I know Heart had their biggest success in the ’80s, but I will alway like their stuff from the ’70s more. It rocked a little harder, but could still be just as soft and touching. Nancy Wilson’s vocals seemed more emotional and Ann Wilson’s guitar more inspired.
Heart made some great music during both eras, but on “Magazine” and their other earlier records, the songs seemed more personal. There’s more feeling, more raw emotion, more…Heart.
Well then…Enough said.
The original power trio.
The original supergroup.
Cream was Ginger Baker on drums, Jack Bruce on bass and vocals, and Eric Clapton on guitar and vocals. By 1966, each of them had established reputations as possibly the best rock musicians on their respected instruments. It became quite the buzz when the three decided to join forces and form Cream.
Cream only stayed together for a little less than three years. But during that time, they released four albums (one of them a studio/live double album) and left a legacy that still influences bands more than fifty years after their final album came out.
As the title implies, “Best of Cream” is a compilation of the best tracks from those four albums. One of the best things about it, at least for American record buyers, is the inclusion of “Spoonful”, a song omitted from the US release of their debut album, “Fresh Cream” in 1966.
In the late 1970s, when a lot of established hard rock bands were exploring the integration of disco and pop sounds into their music, AC/DC was building a following keeping it basic, playing hard and heavy.

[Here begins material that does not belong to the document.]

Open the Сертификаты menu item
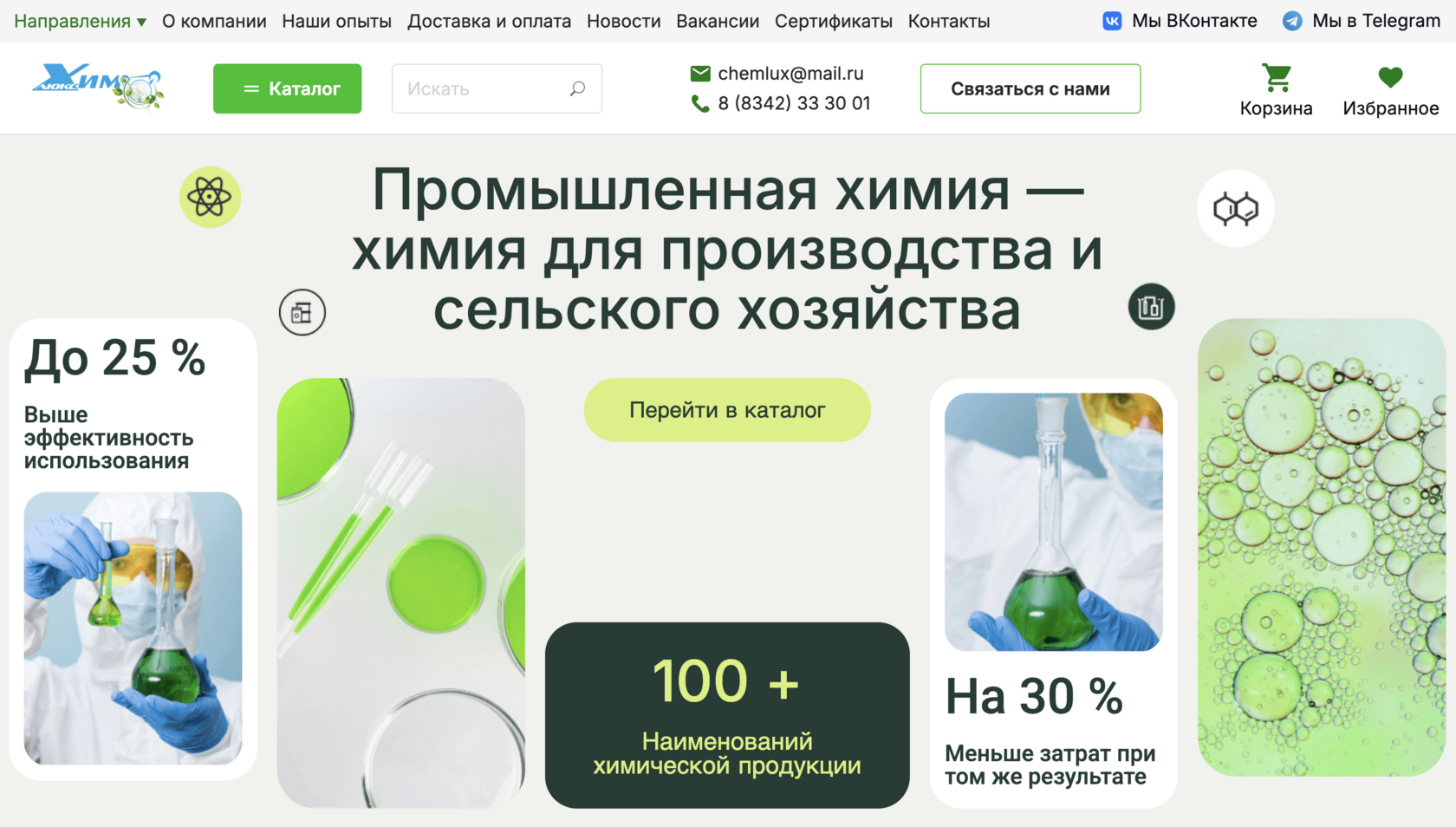click(833, 21)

“If You Want Blood” is a live album recorded during the Bon Scott era of the notorious Aussie-Scott band. AC/DC hadn’t really made a name for themselves yet in the US, so the album only charted in Australia and the UK. Today, “If You Want Blood” is ranked by most rock critics as one of the best live albums of all time.
Hey, I’m no rock critic; I’m just a humble record collector. Who am I to argue?
R.E.O. Speedwagon’s debut album is the least R.E.O. Speedwagon sounding album ever.
Kevin Cronin, the lead singer most associated with the late ’70s and early ’80s superstars, didn’t join R.E.O. until Terry Luttrell and guitarist Gary Richrath had a falling out. Prior to Kevin Cronin bringing a second guitar and a new voice to the Illinois rockers, R.E.O. Speedwagon had more of blues rock sound with progressive rock leanings than the band that became known for its arena rock anthems later on. Two of the songs on this 1971 debut made it onto R.E.O. Speedwagon’s 1977 double live epic, “You Get What You Play For”. Here, the studio versions of “157 Riverside Avenue” and “Lay Me Down” sound more like a band doing covers of those songs. This is still a great album in its own right, but were it not for the band’s name on the cover, I would never guess it was an R.E.O. Speedwagon album spinning on the turntable right now.
If you ever listen to Southside Johnny and the Asbury Jukes and start thinking of Bruce Springsteen’s E Street Band, there’s good reason: Many members of Springsteen’s long time supporting band have also been members of Southside Johnny’s Asbury Jukes. Some before, some after, and some even at the same time. Steven Van Zandt, who is often associated with Springsteen’s guitar sound actually started out in Southside Johnny’s band.
Although Bruce Springsteen and Southside Johnny both competed for the same New Jersey audiences, it was always a friendly rivalry. Hence the numerous players and singers who shared the stage and studio with both. It also explains the similarity in their sounds. It’s easy to tell the difference between the two but at the same time the similarities are unmistakable. I guess that can’t be avoided when your roots are so deeply intertwined.
I don’t think there is any Bruce Springsteen fan who would be disappointed with any album by
Southside Johnny and the Asbury Jukes, especially 1980’s “Love Is A Sacrifice”. My personal favorite by them.